Sun poised to make history with first spotless month since 1913

Many people that have have an interest in the interaction between the Sun and Earth have been keeping a watchful eye on several metrics of solar activity recently. The most popular of course has been sunspot watching.

The sun has been particularly quiet in the last several months, so quiet in fact that Australia’s space weather agency recently revised their solar cycle 24 forecast, pushing the expected date for a ramping up of cycle 24 sunspots into the future by six months.

On August 31st, at 23:59 UTC, just a little over 24 hours from now, we are very likely to make a bit of history. It looks like we will have gone an entire calendar month without a sunspot. According to data from NOAA’s National Geophysical Data Center, the last time that happened was in June of 1913. May of 1913 was also spotless.

With the current space weather activity level of the Sun being near zero, and the SOHO holographic imaging of the far side of the sun showing no developing spots that would come around the edge in the next 24 hours, it seems a safe bet to conclude that August 2008 will be the first spotless month since June 1913.

Here is the sun today,  at 09:14UTC August 30th:

Click for a very large image

Some people who watch the sun regularly might argue that August wasn’t really spotless, because on August 21st, a very tiny plage area looked like it was going to become a countable sunspot. Here is an amateur astronomer’s photo of the event:

August 21st, 2008 spots – Photo: Pavol Rapavy

But according to solar physicist Leif Svalgaard, who regularly frequents this blog:

According to NOAA it was not assigned a number on Aug.21st nor on Aug.22.

So without an official recognition or a number assigned, it should not be counted in August as actual sunspot.

It has also been over a month since a countable sunspot has been observed, the last one being on July 18th.
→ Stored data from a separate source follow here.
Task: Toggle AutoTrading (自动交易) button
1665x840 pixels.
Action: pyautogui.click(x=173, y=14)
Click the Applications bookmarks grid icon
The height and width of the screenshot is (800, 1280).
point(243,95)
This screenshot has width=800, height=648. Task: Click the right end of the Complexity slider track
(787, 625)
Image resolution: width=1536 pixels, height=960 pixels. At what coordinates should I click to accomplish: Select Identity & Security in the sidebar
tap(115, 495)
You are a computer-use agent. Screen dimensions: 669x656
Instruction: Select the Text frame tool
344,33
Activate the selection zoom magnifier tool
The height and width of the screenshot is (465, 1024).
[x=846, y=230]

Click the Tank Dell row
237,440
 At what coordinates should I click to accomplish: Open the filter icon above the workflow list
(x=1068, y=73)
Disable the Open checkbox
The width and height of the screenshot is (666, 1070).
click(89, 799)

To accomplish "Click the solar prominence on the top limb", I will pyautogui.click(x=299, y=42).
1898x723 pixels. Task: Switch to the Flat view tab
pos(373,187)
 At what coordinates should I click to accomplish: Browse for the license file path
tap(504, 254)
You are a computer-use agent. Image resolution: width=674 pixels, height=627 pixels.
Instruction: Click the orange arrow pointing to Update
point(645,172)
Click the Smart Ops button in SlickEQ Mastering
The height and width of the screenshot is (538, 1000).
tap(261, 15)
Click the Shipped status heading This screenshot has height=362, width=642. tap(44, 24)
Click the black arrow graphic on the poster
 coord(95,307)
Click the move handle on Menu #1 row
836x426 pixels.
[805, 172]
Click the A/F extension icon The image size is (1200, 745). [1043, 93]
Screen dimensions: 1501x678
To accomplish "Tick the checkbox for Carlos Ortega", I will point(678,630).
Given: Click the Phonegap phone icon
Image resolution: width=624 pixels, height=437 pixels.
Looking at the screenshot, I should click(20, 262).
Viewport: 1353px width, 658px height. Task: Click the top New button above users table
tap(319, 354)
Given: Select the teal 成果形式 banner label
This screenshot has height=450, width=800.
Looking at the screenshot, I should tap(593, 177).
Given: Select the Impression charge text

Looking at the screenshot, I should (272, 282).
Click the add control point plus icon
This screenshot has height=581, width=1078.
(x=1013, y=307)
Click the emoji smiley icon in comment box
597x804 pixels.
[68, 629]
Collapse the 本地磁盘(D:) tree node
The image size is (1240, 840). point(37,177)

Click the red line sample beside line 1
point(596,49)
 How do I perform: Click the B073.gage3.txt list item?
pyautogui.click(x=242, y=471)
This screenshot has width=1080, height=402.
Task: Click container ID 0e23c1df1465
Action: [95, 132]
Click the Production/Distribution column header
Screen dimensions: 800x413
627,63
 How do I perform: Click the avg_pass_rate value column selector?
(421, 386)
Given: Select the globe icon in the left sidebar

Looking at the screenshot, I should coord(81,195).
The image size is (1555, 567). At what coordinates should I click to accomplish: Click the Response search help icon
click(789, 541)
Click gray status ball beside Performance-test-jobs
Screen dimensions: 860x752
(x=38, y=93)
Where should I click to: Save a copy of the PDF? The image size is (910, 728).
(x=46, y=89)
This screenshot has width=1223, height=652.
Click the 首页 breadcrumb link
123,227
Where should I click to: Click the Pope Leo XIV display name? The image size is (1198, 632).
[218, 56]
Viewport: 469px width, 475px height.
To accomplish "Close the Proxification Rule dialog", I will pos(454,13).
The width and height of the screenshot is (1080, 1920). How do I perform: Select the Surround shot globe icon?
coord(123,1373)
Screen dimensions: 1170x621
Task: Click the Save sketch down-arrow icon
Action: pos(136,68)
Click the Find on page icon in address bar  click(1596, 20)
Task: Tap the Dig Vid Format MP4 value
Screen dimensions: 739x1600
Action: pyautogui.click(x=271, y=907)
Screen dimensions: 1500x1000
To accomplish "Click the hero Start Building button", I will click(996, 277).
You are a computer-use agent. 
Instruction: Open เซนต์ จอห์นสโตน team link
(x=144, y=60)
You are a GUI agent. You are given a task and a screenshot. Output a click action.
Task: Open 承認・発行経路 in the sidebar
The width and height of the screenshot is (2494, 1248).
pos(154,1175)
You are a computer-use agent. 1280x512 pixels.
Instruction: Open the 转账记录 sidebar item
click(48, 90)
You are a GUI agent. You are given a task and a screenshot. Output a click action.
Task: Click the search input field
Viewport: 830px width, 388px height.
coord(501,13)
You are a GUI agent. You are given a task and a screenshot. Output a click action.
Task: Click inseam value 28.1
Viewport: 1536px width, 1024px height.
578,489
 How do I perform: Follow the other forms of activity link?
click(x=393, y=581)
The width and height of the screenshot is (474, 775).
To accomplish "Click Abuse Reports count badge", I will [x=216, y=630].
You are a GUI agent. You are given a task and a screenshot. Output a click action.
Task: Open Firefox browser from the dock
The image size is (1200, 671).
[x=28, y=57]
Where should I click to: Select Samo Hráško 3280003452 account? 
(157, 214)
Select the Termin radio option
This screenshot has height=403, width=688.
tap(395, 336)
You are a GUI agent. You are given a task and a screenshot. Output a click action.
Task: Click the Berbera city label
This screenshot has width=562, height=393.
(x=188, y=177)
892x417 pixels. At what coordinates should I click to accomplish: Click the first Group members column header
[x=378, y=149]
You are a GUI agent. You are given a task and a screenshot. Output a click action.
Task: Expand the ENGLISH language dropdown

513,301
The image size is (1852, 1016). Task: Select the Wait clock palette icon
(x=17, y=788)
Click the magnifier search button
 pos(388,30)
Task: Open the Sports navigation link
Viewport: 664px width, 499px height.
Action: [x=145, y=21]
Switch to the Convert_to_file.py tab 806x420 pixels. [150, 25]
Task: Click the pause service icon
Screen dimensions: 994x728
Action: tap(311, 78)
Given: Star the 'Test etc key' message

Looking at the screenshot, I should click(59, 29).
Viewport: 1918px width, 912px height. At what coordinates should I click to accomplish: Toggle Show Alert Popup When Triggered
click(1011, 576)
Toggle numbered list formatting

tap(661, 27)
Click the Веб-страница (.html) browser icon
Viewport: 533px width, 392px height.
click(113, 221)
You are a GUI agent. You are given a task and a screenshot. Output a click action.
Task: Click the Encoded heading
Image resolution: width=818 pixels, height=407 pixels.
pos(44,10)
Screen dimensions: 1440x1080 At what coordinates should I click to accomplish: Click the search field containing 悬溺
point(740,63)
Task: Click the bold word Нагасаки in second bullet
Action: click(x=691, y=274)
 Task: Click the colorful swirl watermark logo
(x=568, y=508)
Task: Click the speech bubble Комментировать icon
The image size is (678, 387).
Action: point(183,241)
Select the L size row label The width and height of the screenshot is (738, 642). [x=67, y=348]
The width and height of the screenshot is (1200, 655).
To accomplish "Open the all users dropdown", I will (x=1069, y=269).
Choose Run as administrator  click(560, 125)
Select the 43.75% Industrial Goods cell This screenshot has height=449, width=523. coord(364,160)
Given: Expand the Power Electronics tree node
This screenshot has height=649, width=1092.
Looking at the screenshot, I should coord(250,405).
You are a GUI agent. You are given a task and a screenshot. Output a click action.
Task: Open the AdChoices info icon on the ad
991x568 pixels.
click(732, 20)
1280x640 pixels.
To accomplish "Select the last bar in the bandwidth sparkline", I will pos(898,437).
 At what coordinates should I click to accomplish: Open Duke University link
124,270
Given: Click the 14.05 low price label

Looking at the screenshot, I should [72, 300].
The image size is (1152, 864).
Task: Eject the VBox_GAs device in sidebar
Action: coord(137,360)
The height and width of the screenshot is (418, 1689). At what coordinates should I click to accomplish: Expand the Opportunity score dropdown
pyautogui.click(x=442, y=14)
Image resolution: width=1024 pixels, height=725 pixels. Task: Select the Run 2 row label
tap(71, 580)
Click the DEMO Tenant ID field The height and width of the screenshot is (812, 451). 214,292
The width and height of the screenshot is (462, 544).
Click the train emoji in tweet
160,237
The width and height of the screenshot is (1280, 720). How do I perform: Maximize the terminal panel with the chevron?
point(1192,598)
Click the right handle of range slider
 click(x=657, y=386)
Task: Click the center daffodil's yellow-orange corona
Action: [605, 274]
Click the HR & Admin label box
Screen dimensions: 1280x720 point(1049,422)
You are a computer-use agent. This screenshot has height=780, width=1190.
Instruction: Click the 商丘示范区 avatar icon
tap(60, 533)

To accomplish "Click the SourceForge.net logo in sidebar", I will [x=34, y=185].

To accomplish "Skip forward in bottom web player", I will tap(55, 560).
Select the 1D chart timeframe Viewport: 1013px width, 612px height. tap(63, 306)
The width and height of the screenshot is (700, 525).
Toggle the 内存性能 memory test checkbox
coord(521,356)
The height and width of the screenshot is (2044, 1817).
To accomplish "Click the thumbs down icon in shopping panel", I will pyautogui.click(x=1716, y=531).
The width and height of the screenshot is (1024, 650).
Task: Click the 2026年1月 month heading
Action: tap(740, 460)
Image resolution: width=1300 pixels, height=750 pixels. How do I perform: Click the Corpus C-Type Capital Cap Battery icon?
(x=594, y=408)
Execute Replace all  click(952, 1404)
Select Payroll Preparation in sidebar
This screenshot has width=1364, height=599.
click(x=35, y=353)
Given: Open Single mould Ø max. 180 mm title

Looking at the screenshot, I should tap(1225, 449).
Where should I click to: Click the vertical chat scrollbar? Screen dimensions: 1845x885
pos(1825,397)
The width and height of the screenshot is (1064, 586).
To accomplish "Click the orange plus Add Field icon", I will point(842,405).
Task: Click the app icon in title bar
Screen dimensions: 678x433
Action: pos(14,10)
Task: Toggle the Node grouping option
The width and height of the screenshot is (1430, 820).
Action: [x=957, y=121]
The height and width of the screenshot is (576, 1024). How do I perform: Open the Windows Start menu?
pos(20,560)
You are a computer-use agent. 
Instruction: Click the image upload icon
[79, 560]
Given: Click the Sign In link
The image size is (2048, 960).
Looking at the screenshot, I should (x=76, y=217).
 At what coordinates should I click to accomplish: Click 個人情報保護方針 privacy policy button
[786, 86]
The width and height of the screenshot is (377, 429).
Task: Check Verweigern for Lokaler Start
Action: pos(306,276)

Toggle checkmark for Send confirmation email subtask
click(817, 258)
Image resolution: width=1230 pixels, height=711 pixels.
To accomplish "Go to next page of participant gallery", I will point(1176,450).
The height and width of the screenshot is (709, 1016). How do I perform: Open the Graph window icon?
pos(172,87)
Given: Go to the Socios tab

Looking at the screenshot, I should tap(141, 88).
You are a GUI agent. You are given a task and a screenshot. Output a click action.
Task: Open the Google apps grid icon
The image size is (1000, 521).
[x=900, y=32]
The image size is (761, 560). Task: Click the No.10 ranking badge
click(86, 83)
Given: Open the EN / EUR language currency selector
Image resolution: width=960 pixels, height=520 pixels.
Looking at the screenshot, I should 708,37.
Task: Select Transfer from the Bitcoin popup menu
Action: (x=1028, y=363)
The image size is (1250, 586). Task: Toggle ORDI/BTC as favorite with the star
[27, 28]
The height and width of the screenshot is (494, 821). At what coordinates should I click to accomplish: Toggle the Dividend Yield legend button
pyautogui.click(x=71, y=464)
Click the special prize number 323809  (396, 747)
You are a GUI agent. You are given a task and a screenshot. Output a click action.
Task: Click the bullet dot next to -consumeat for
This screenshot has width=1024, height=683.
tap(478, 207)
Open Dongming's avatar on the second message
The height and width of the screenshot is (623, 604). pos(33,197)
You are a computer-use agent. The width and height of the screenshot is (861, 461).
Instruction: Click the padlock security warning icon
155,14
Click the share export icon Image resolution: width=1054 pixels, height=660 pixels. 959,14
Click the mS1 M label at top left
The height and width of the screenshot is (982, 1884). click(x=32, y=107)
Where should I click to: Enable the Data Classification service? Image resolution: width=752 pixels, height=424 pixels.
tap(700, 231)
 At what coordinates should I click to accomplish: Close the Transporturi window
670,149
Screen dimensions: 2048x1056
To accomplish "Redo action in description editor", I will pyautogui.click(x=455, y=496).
Since then, activity has been flat. Below is a graph of several solar metrics from the amateur radio propagation website dxlc.com for the past two months:

Click image for original source

They have a table of metrics that include sunspots, and their data also points to a spotless August 2008. See it here: http://www.dxlc.com/solar/indices.html

So unless something dramatic happens on the sun in the next 24 hours, it seems a safe bet that August 2008 will be a spotless month.

Update: As commenter Jim Powell points out,

There was a stretch of 42 spotless days from 9/13/1996 to 10/24/1996. Today we have equaled this period. Check out Jan Janssens spotless days page http://users.telenet.be/j.janssens/Spotless/Spotless.html.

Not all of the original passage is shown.